> [Page]:
»»

Andrews-N-Li, exactly, playing a very scary killer.
And then, of course, the most beloved movie of all that everybody agreed was a good movie,
Brady Corbe's Vux Lux.
You've convinced me to call him Brady Corbe, even though now I'm wondering if it's just Corbic.
I think it's Corbett. It's Corbett.
But you're the one who convinced me to call him Corbé, and now you've gone back on.
Years ago. I have since been corrected that it's Corbett.
Insidious is what you are. You are insidious and pernicious. All right.
Brady Corbe Sorbet would have been a great other two.
Brady Sorbet as a Ben and Jerry's flavor?
Mm-hmm. Perfect.
Perfect. I can't believe you got me into saying Brady Corby.
Anyway, Vox Lux, a movie I think we should do soon, because I...
I'm excited to revisit it.
Anyway, what if our May miniseries...
You might do us talk about doing this Venice lineup again.
What if our May miniseries was just Voxlux five times?
I'd be so into it.
Save it for 2025.
Maybe we'll do that.
Okay, so...
What would we even do?
It would just be like us talking about Voxlux for 10 hours,
and we just spread it out.
Well, one whole episode has to be on Natalie's accent, right?
So, like, that's, you know, one entirely.
The other one is the music video.
The other one, I don't know.
We'd figure it out.
I went into a fugue state watching Voxlux because I came out of that movie
truly being like, well, the songs are only, like, five minutes at the end of the movie.
And then you go and you rewatch it, and it's like, it's like 45 minutes of the movie.
It's a concert.
Yes, it is.
And, like, my experience with watching the movie was, like, that was over and done with very quickly.
The fact that Vox Lux was at the same Toronto Film Festival doing its thing as a star is born, the movie where essentially, like, Lady Gaga issues pop stardom for a more folk rock sort of authenticity is really something.
It's like the...
Remember how angry people.
got that Lady Gaga had turned her back on pop and was, is a star as born saying that pop music
is not as authentic as other music. Yeah, I do mean gay people who were, I'm going to say a little
embarrassing about that whole kind of thing. I remember seeing Fox Lux in a half-empty Roy Thompson
Hall. Oh, no. On like a Monday afternoon. Oh, no. Oh, what a, what an environment.
Okay. Thoughts on Jacques Odiard, though.
general or in relation to this particular film?
Honestly, a filmmaker who's really hard to pin down.
Yeah.
You know, you really kind of blow the doors off with something like a prophet and you
expect him, it's the type of movie you expect a filmmaker to like make that for the
rest of his career.

««

> [Entries shown]:
»»

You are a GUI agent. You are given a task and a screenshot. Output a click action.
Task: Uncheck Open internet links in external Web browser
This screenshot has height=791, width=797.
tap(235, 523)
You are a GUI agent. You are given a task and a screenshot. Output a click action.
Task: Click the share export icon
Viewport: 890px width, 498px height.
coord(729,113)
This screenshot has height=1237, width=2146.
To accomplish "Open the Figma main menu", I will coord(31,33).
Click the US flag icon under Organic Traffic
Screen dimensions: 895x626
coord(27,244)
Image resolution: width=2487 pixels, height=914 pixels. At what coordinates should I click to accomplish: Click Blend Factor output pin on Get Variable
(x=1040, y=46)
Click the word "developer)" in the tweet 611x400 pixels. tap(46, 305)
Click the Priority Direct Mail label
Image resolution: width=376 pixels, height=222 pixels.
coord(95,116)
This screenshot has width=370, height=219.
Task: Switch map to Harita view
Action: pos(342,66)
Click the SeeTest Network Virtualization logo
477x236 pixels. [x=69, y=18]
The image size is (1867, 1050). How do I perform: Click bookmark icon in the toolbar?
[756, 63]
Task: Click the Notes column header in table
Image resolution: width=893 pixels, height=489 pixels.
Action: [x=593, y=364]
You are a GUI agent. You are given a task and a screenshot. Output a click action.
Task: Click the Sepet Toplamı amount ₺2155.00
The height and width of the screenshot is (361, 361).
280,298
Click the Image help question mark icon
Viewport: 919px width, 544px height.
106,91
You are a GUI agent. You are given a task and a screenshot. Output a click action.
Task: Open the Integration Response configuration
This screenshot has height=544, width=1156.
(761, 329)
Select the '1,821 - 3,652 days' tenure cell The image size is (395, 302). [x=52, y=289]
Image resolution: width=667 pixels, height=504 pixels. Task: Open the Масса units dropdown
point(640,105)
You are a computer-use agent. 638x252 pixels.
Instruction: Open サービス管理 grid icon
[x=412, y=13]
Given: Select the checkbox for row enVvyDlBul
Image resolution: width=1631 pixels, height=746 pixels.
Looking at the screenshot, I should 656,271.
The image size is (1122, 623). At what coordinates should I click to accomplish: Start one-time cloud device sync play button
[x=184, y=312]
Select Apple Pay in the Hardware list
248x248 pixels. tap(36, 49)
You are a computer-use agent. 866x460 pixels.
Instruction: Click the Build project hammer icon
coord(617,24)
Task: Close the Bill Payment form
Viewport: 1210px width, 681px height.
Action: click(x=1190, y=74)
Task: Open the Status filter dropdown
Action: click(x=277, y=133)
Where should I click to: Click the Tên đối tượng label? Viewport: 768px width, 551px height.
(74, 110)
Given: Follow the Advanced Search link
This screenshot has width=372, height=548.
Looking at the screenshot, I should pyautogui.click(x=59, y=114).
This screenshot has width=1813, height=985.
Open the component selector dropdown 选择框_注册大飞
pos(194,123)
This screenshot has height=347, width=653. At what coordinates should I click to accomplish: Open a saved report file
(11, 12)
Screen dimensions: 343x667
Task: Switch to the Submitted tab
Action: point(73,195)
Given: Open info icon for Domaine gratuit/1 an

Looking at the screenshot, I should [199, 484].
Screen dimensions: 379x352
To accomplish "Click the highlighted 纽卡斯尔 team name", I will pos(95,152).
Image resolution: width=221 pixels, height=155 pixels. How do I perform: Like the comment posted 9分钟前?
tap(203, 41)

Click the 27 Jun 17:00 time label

««

> [Things to do]:
[a] Please give again the passage of the transcript starting with "Okay, so..." and going on through "It's a concert.".
[b] In the transcript, what does one speaker say a whole episode of the imagined May miniseries would have to be about?
[c] Finish out the next part of the podcast transcript, continuing from its last line.

> [Outputs]:
[a]
Okay, so...
What would we even do?
It would just be like us talking about Voxlux for 10 hours,
and we just spread it out.
Well, one whole episode has to be on Natalie's accent, right?
So, like, that's, you know, one entirely.
The other one is the music video.
The other one, I don't know.
We'd figure it out.
I went into a fugue state watching Voxlux because I came out of that movie
truly being like, well, the songs are only, like, five minutes at the end of the movie.
And then you go and you rewatch it, and it's like, it's like 45 minutes of the movie.
It's a concert.

[b] Natalie's accent.

[c]
And honestly, all of his movies are very, very different.
Also in 2021, he had Paris 13 District, which in, in this.
That year of Cannes made about as little waves as anything else in that competition lineup.
But when you have things like Tatan, Memoria, you know, really kind of going crazy.
I'm curious to see that movie.
I still haven't seen it.
But he's an interesting filmmaker because I don't think he's really easy to pin down while also being, you know, one of the world's greats.
Yeah.
It's kind of really ashamed, though, like the Cesar's gave him.
best director, you know, so he's recognized in France, I guess.
Cesar has fucking loved this guy, like, honestly.
Well, but, you know, it's kind of a shame that this movie didn't get as recognized,
and maybe it was some of the lingering dissent around Dupon winning that palm.
That's, I think, unfair.
Yeah.
That, you know, didn't help people get excited for this movie.
Yeah, that's a good point.
Um, I think the direction.
in the Sisters Brothers, though, is quite
confident.
And, as you say,
sort of not
particularly
showy
or I think
he, I think
I think it shows a good sort of
sure hand to go into this
genre for the first time and
be this
confident in
taking it to
some interesting directions
without being like, we're tearing down the wallpaper, you know what I mean?
Like, we are knocking down the walls.
And I like that.
I think this movie sort of exists in conversation with itself, but in a really interesting way.
In that, like, the John C. Riley, Joaquin Phoenix half is sort of in conversation with the Jake Gyllenhaal, Riz Ahmed, half.
and then it comes together, and then it sort of blows apart again.
And yeah, I think it's really good and underrated and partially underrated because it maybe was instrumental in the downfall of Annapurta Pictures, which...
I wouldn't say instrumental, but definitely indicative of that company's lack of, I don't want to dump on Anapurta pictures.
I don't either. The decade before this movie was a production house. Right. And they, you know,
Megan Ellis, spearheaded by Megan Ellison, billionaire, you know, who loves movies. Daughter of Larry Ellison,
like one of the like richest and most influential people, businessmen in the world.
In the 20 teens, you know, we were talking about her like she was the savior of movies. Now no one
mentions her name. I feel bad talking about the sort of downfall of Anna Perna because
I often think, like, what would I do if I ever won, like, a billion dollars in
the Powerball or whatever?
And, like, one of them is, like, maybe try and do it Megan Heller's didn't, just try
and, like, get movies made.
And then you see, like, how quickly, like, in under 10 years that can go from success
to bankruptcy, and you're just like, well, shit, like...
Well, and it's partly because they go from being a production house to a distribution
company, very successful as a production company, and not successful as a distribution
company. The first movie, I believe, they came out with was Catherine Bigelow's Detroit,
which, like, they just, they took a lot of hits right away. They weren't really,
so can I ask you? They didn't know how to bring these movies to people, too, because in 2018,
you know, they have the Sisters Brothers and Beale Street and then Vice, obviously, Vice, you know.
So Beale Street, Vice, and Destroyer all open within a week of each other, all open within a week of each other in December of 2018, which,
which to me is not a great idea, particularly because, and who knows when movies were done.
I don't always, sometimes I'll say, like, oh, this movie shouldn't have opened then, and somebody
would be like, well, it wasn't done.
I'm like, well, then you could wait to open it the next year.
You know what I mean?
Like, it doesn't, you don't have to rush something out.
You don't have to.
Like, it's not, you know, you're not obligated to.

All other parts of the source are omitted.